It's raining and I'm listening to my cat, Big Lini, nap behind the armoire in my office. She goes in and out of snoring just like anyone would, old or young. I know when she stops snoring that she’s heard something, a gust of wind or my fingers tap-tapping across the keyboard. The Noodle Monster dog is curled up by the door, and her tummy is making wide-mouth yawning sounds. I am transported back to my childhood bedroom.
“When I grow up I’m going to have as many animals in the house as I want!” I scream at my mother who is downstairs and out of earshot. She has just discovered that I snuck my cat, Fluff, up to my room, and she has confiscated Fluff and banished her to the backyard. I am crying, shaking my head sitting on my bed alone, wondering how my mother could have been raised on a fruit ranch and never allowed an indoor pet.

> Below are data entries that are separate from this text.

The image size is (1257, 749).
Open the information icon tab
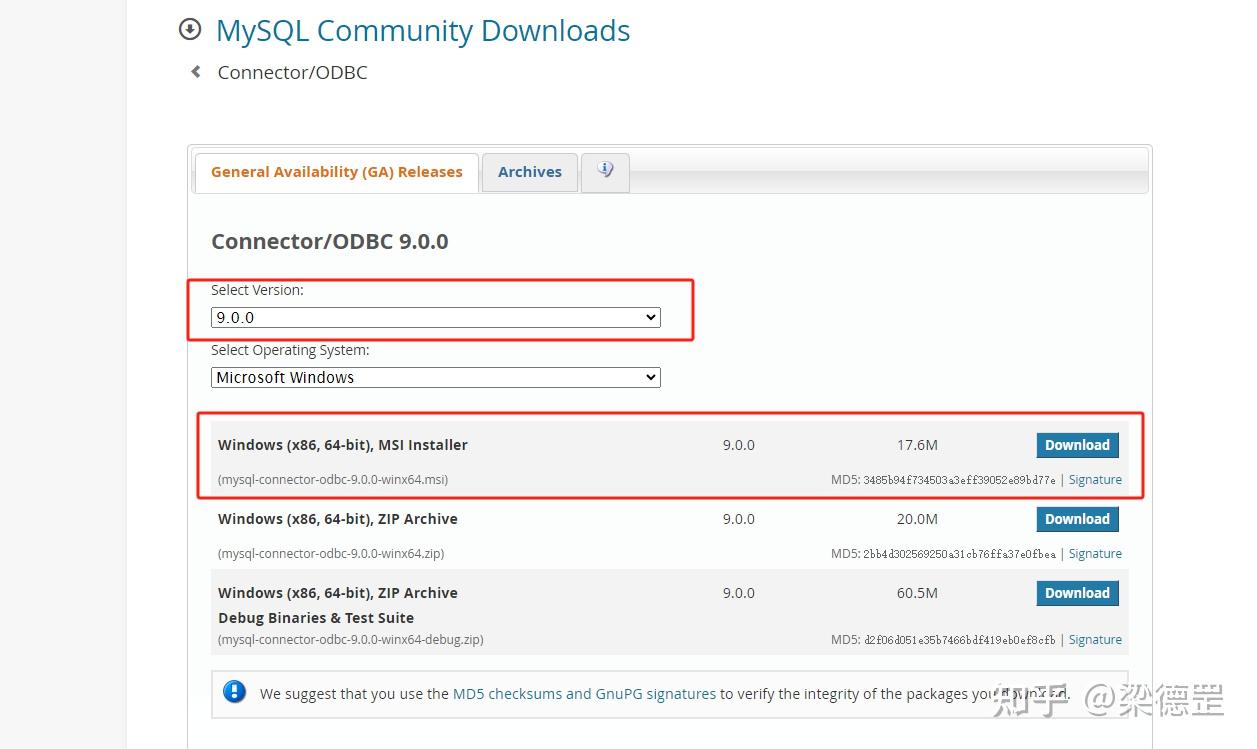(x=605, y=171)
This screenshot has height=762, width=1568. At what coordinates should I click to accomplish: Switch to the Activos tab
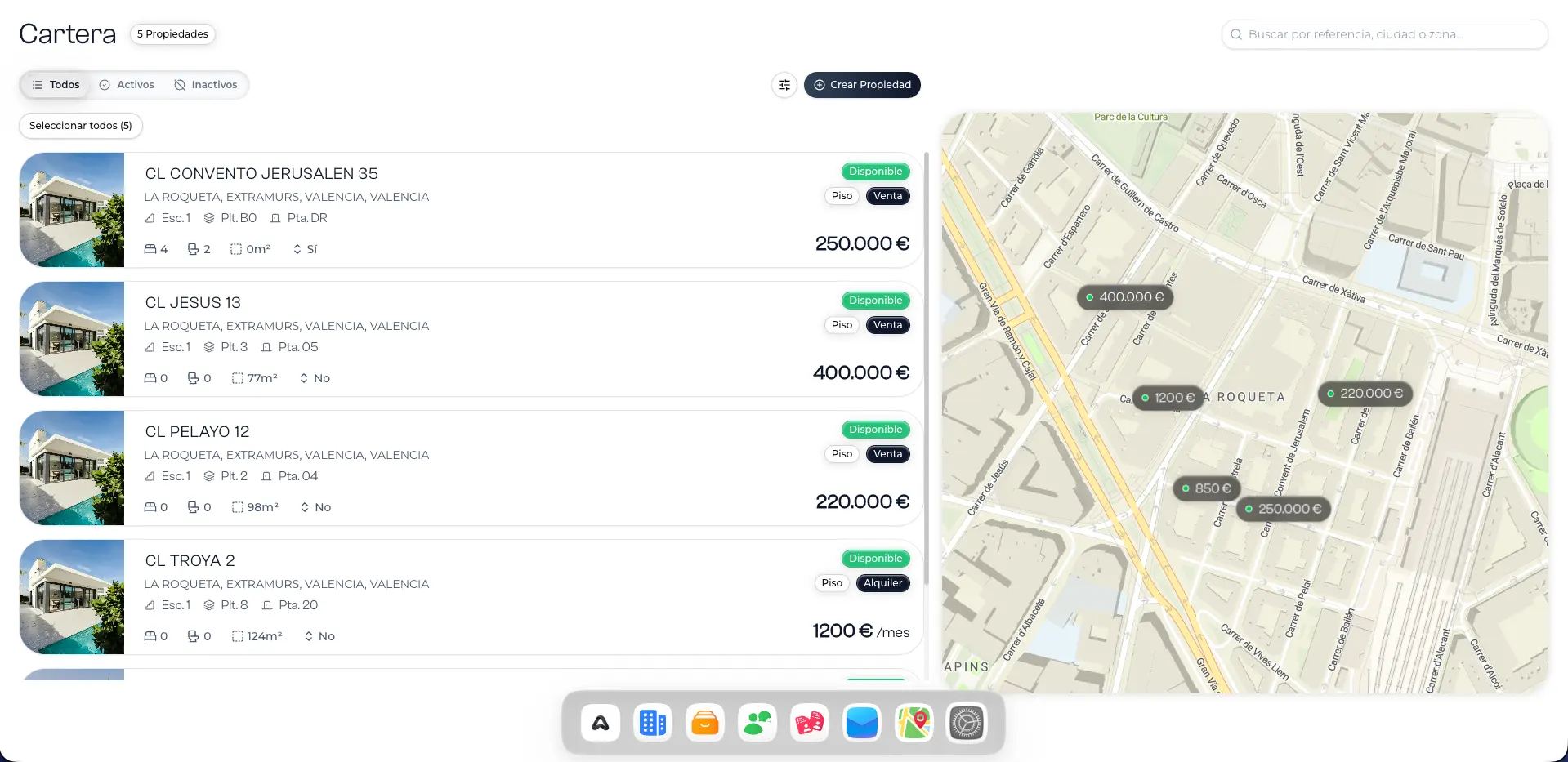127,85
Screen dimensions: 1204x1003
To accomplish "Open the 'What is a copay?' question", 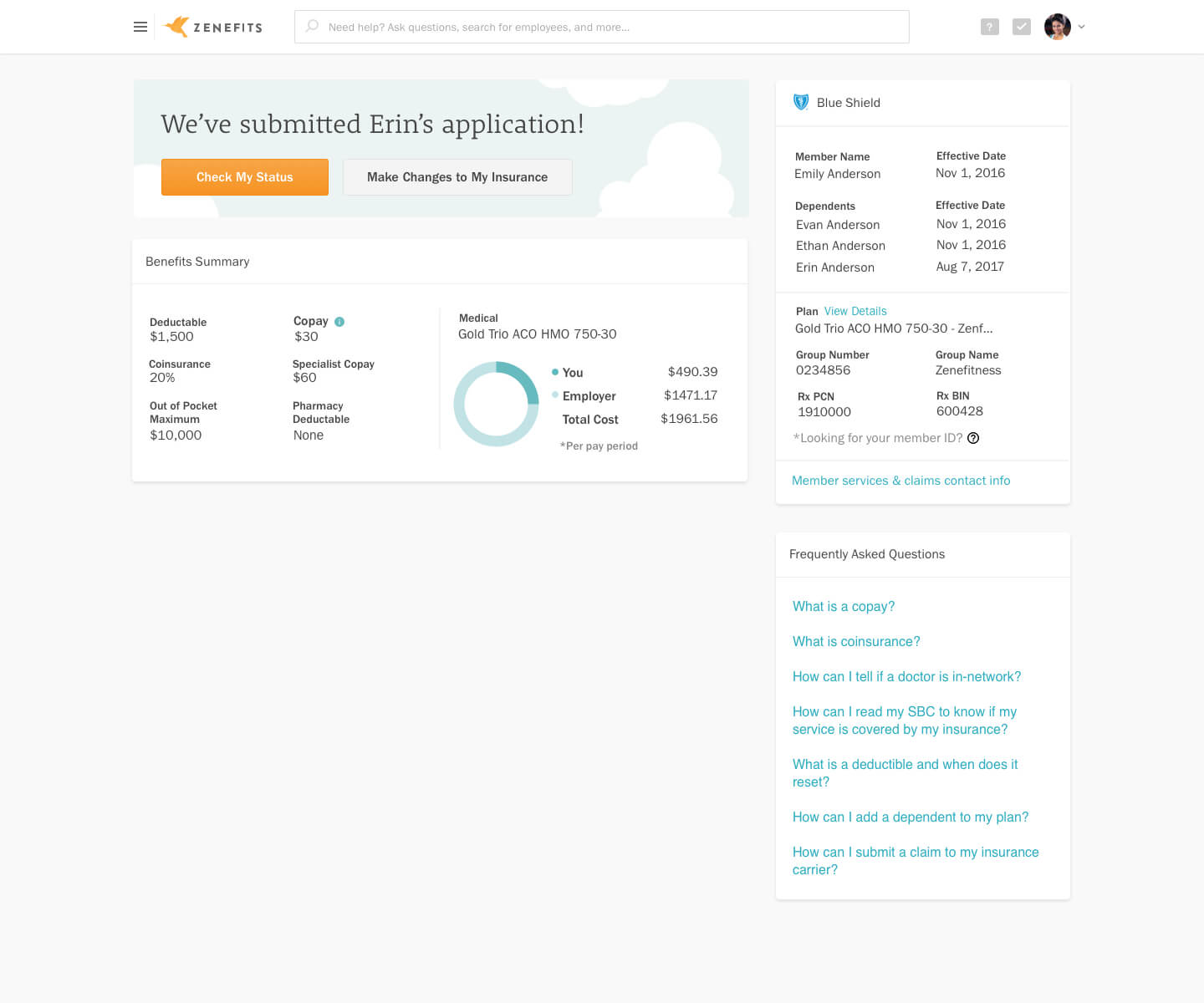I will 844,607.
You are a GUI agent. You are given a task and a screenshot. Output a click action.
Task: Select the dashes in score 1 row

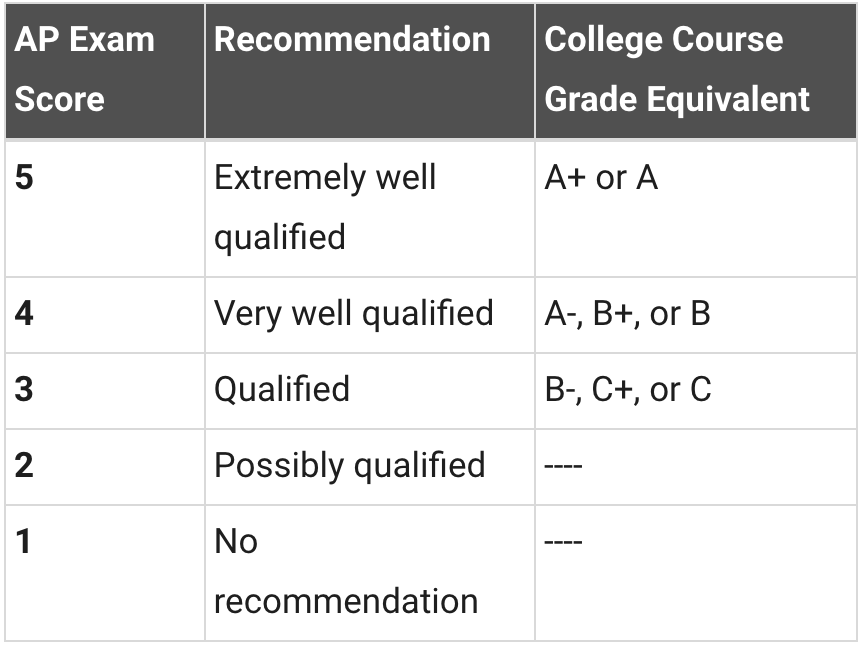[x=563, y=543]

“The dogs were Grandpa’s,” she tells me, “They were only for hunting and they stayed outside. We didn’t know what kind of diseases they might be carrying.”
“But, didn’t you ever play with them?” I begged.
“No... I didn’t like the way their hair felt on my skin,” she answered.
How could this woman be my mother? How could I possibly be related to a person who didn’t love animals? A person who didn't want to touch or play with them? At eight, I didn’t understand. In many ways, I still don’t.
The nice white carpet behind the armoire is covered with Big Lini’s calicoed hair, and I couldn’t care less. She is still asleep in her safe place, her secret getaway, and I would like to squeeze in back there with her and nap, too. She lets out a few more snores and settles into her breathing pattern, curled up and at rest, while her nose sings a low, soft rhythm to the rain that hits the windowpane. A cat’s internal clock knows nothing of time and tolls or rules and schedules. How I wish my mother had a cat to keep her company, to sleep alongside her, as she counts the days down in her weakened bodily form.
How I wish I could bring her old Big Lini, my calico, or the young, dashing Great Gatsby, our tuxedo, or even my eleven year-old puppy-dog, Noodle Monster, and have them each lay beside her in quiet slumber as they do near me. Their bodily sounds self-soothing them deeper into the world they are visiting, out of their failing bodies, and into a place of dreams. What would she say if I did bring one of my pets to her room to nestle with her? If my Noodle Monster was there at her feet, her sweet, shaggy face warming the blankets that cover my mother’s immobile legs?
Would she still say that she didn’t like the way their fur felt? Maybe so... But, then I see my mother, a woman who gave birth to eight children, holding that newborn puppy-dog eleven years ago in the passenger seat of my car on the way to Tiburon, her 'once lost' wedding ring diamond in a small brass box covered in jade, sitting in her purse in the backseat, patiently awaiting appraisal by an antique jeweler overlooking the San Francisco Bay.
That day she held my baby puppy-dog just like a newborn. She cradled her in the nook of her arms and maybe realized for the first time in her life that a pet's fur could bring comfort on a rainy day, because it had softened a long bumper-to-bumper ride across the Golden Gate Bridge.